--- DOCUMENT PASSAGE ---
---

Published in the September 2009 issue of Today’s Hospitalist
IN A SPECIALTY KNOWN FOR BEING A YOUNG PHYSICIAN’S GAME, George Slater, MD, stands out for many reasons. And the most obvious isn’t necessarily his age.
Sure, at age 65, Dr. Slater is one of the senior members not only of his group, but of his specialty. He helped found the hospitalist group at the John Muir Medical Center in Walnut Creek, Calif., about 11 years ago. But in a field where young practitioners embrace all kinds of physical activities, Dr. Slater is a standout.
If it’s late winter or early spring, you’ll find him skiing near Lake Tahoe on his days off. But instead of riding a lift up the mountain and then gliding down, Dr. Slater prefers to make things a little more difficult.
In what’s called backcountry skiing, he and his buddies hike up a mountain in special telemark skis that allow you to walk without slipping backwards. He got hooked on them about 20 years ago, and he’s climbed up “and skied down “countless mountains ever since.
“Years ago,” Dr. Slater says, “I got to the top of the lift at Squaw Valley. Instead of looking down at the perfectly groomed ski slope, I looked in the other direction. I realized that the countless snowy peaks in the distance were more appealing than skiing with hordes of people in their best outfits.”
But for Dr. Slater, backcountry skiing occupies just part of one season. In warmer weather, for example, he mountain bikes two or three times a week up Mt. Diablo (which is only 4,000 feet, he notes, but it’s close to home); sails his 32-foot sloop in windy San Francisco Bay a few times a month; and swims “a couple of thousand meters” a few times a week.
He also dabbles in high-performance driving at local racetracks in his BMW M3, and despite recent knee replacement surgery, Dr. Slater just completed a triathlon. He and his girlfriend competed in a category in which he did all the swimming, she did all the running, and they both completed the cycling on a tandem bike.
While Dr. Slater has friends, some of whom are physicians, who share his passion for the outdoors, most can’t keep up with him. That’s in part because of his schedule. “Several colleagues said that they wish they had become hospitalists,” Dr. Slater explains, “because they like the lifestyle so much.”

---

--- DATA LISTING ---
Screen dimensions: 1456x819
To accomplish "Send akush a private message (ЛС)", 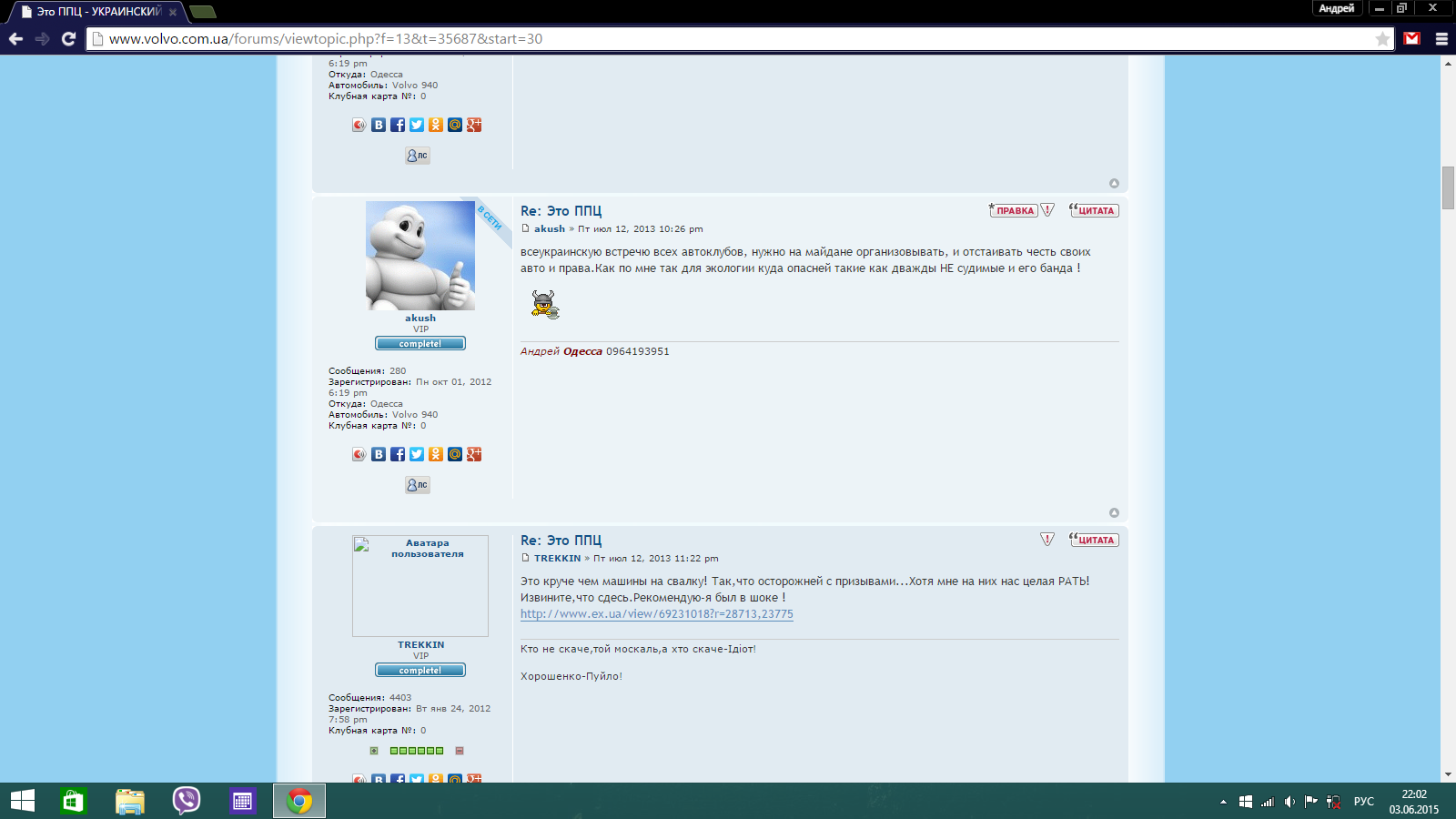I will click(418, 485).
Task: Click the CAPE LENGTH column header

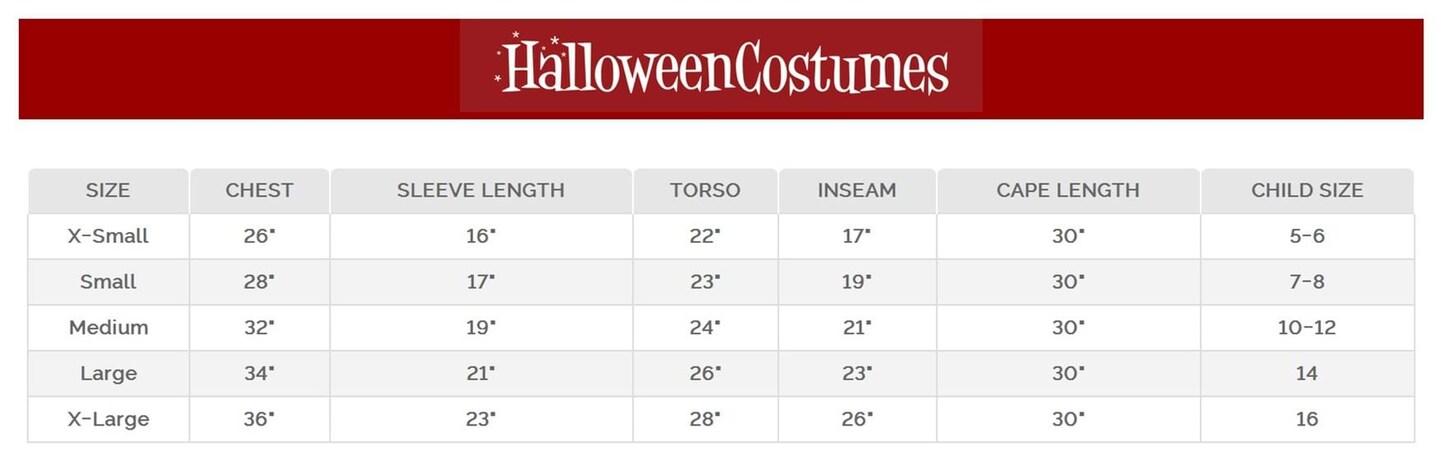Action: click(1068, 190)
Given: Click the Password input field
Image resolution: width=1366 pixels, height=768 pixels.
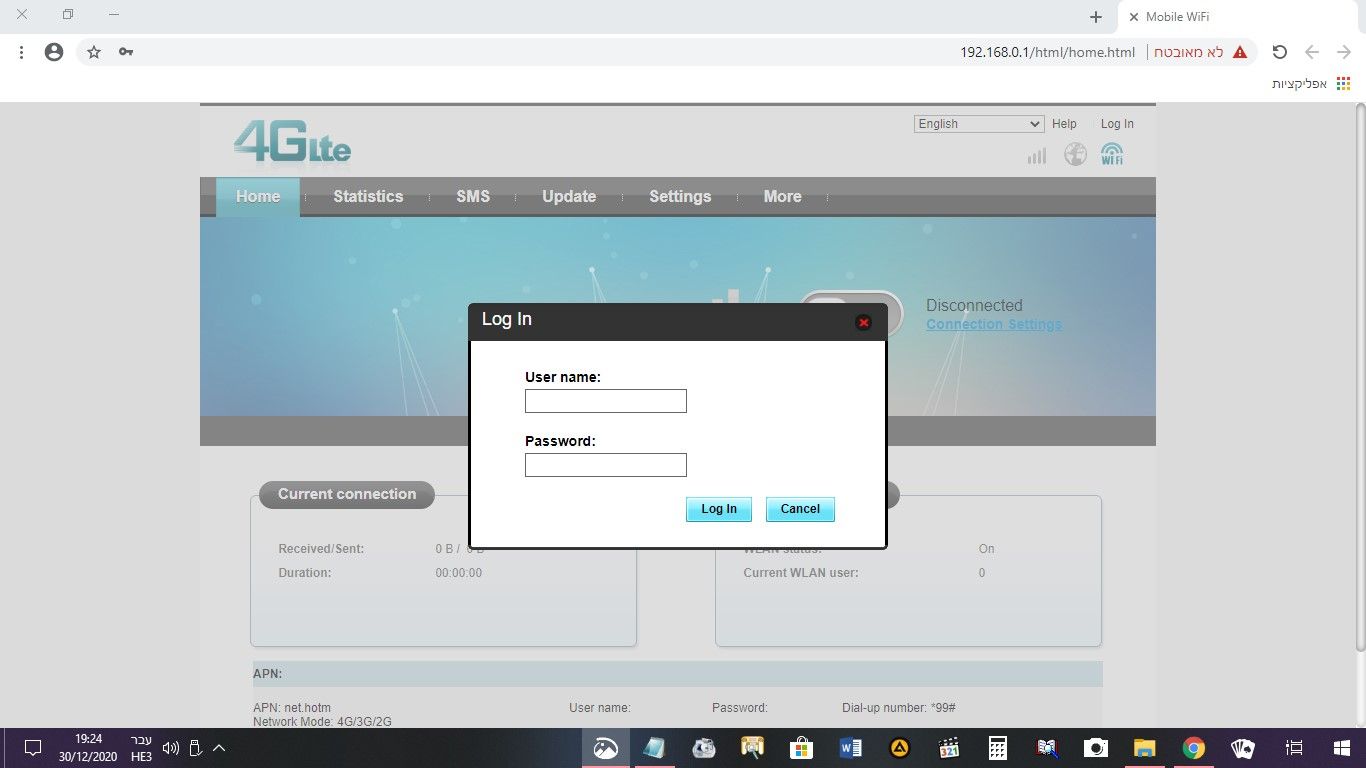Looking at the screenshot, I should click(x=606, y=465).
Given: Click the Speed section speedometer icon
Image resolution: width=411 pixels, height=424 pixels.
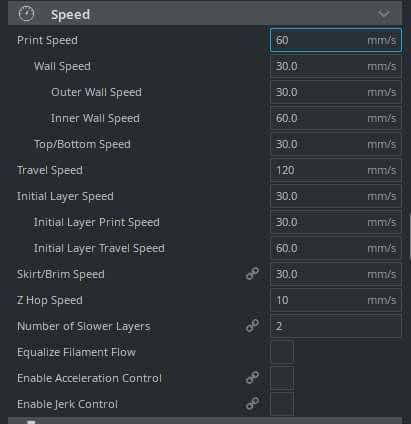Looking at the screenshot, I should click(26, 14).
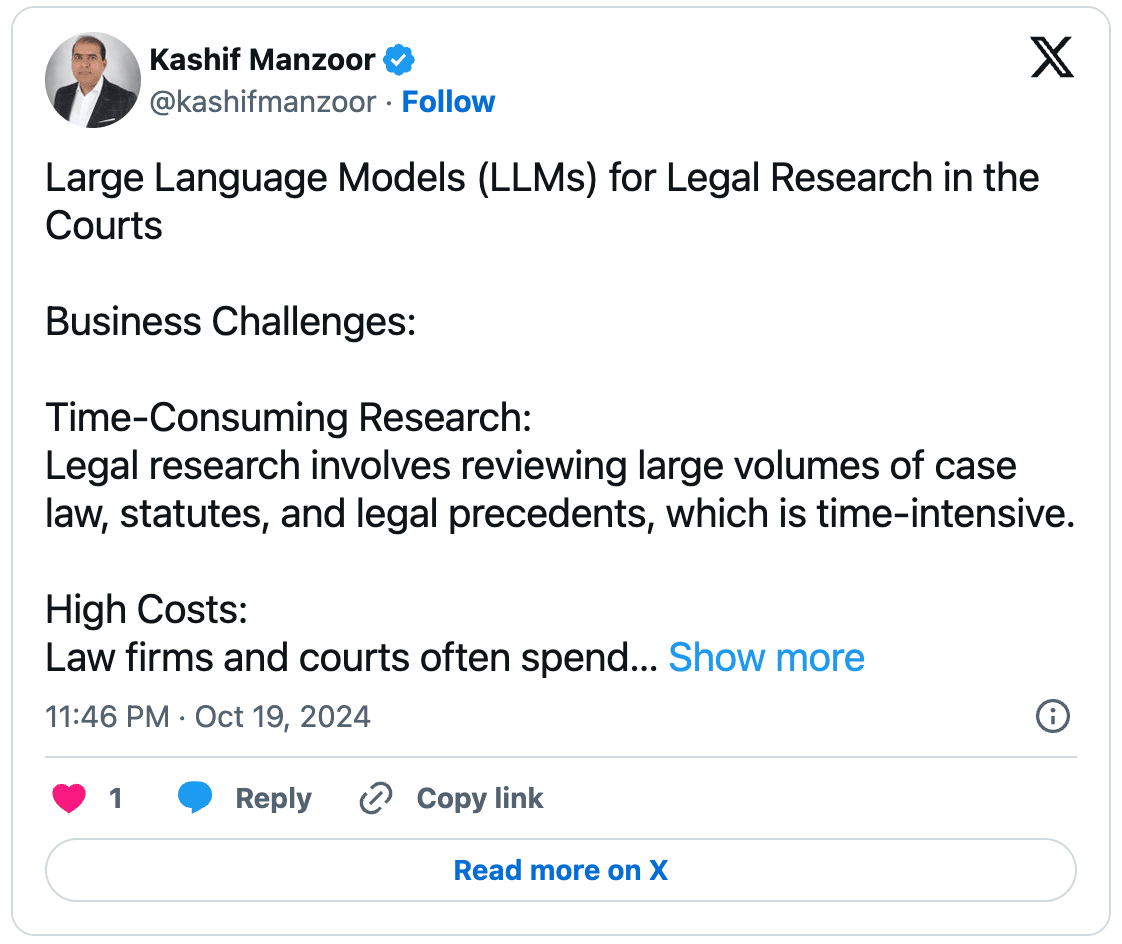Open the 11:46 PM Oct 19, 2024 timestamp
The image size is (1122, 944).
coord(208,716)
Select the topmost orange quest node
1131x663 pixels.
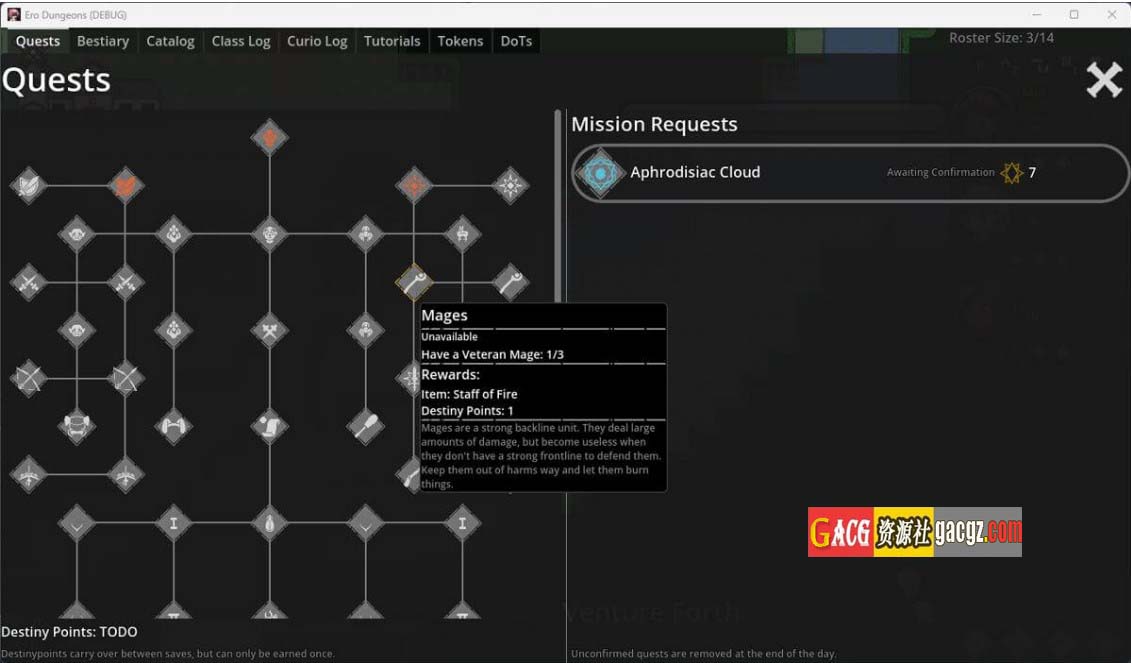click(269, 138)

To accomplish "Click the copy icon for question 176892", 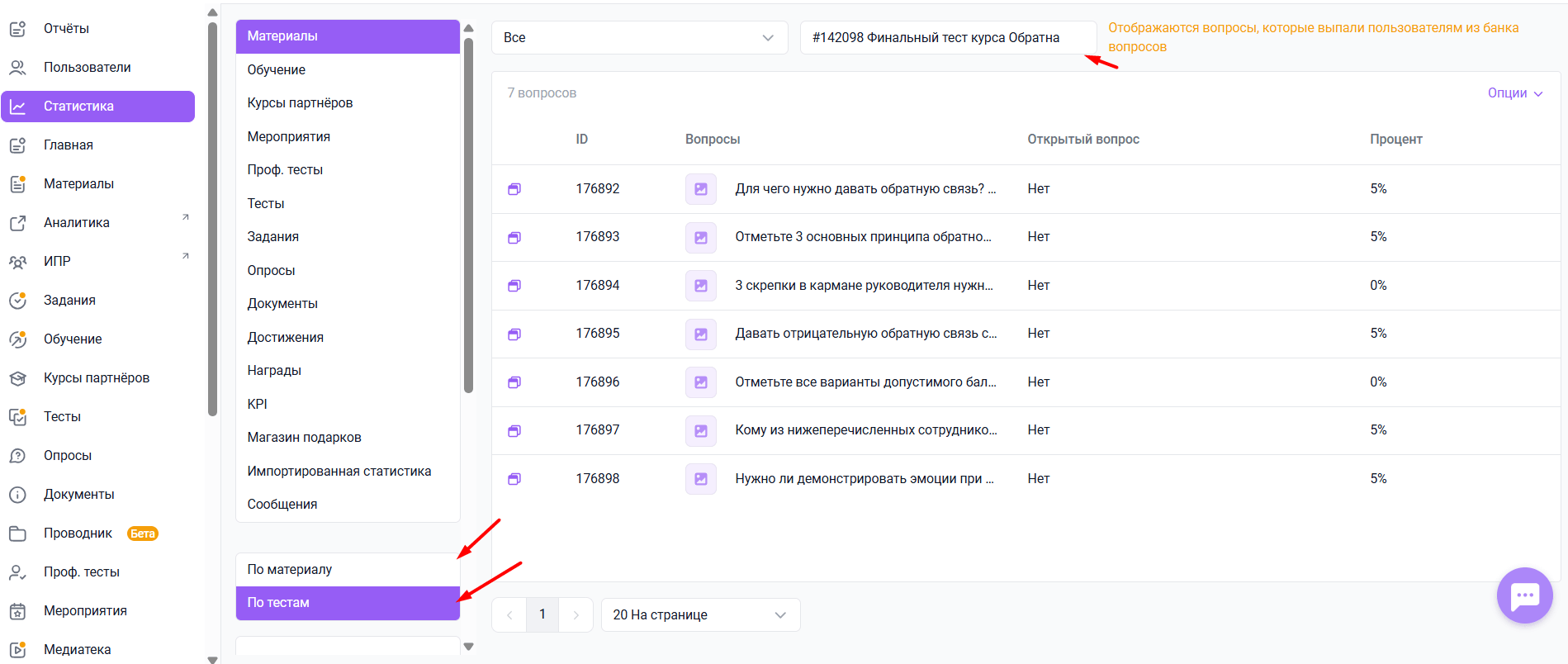I will coord(514,189).
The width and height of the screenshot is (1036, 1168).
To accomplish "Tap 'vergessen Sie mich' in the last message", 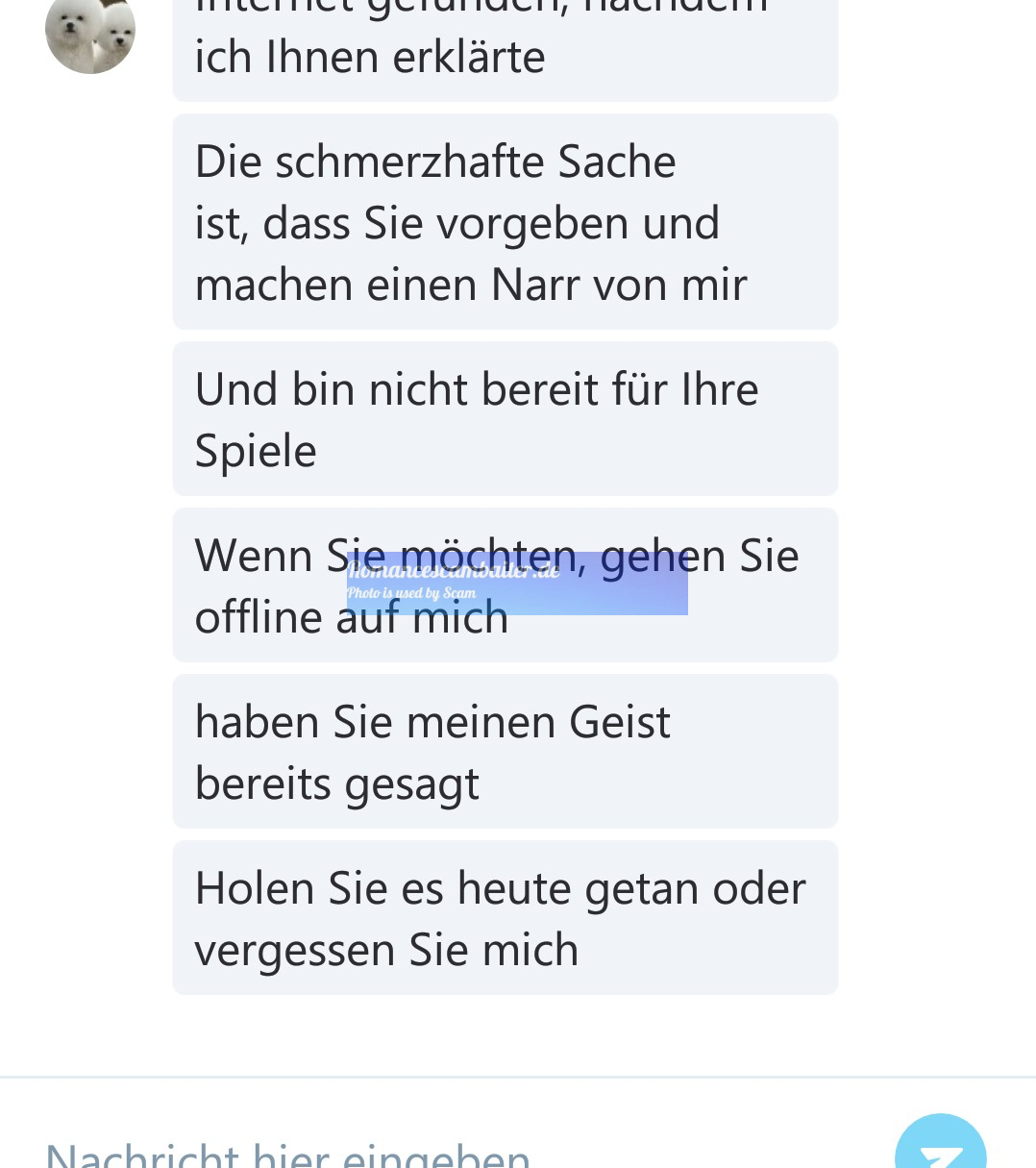I will [x=386, y=951].
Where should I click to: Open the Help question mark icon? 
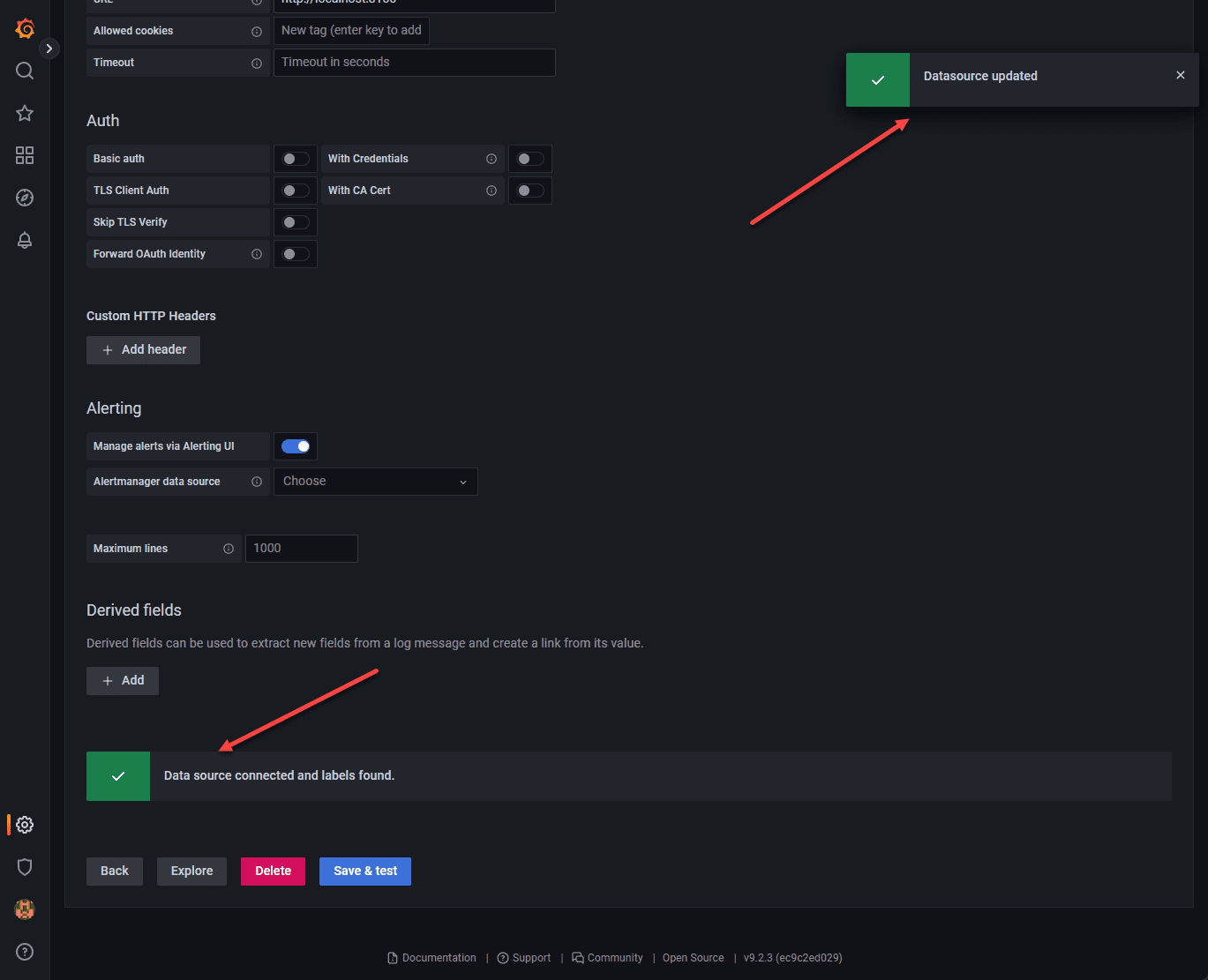pos(25,952)
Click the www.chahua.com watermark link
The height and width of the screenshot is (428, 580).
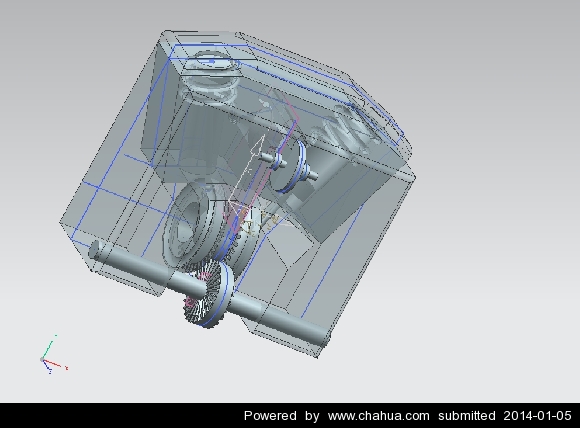point(378,416)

---

--- WORK TASK ---
The article about Dr. Slater names the activities he does in warmer weather. List each one with how often he does it.

--- EXERCISE SOLUTION ---
- Mountain biking up Mt. Diablo: two or three times a week
- Sailing his 32-foot sloop in San Francisco Bay: a few times a month
- Swimming "a couple of thousand meters": a few times a week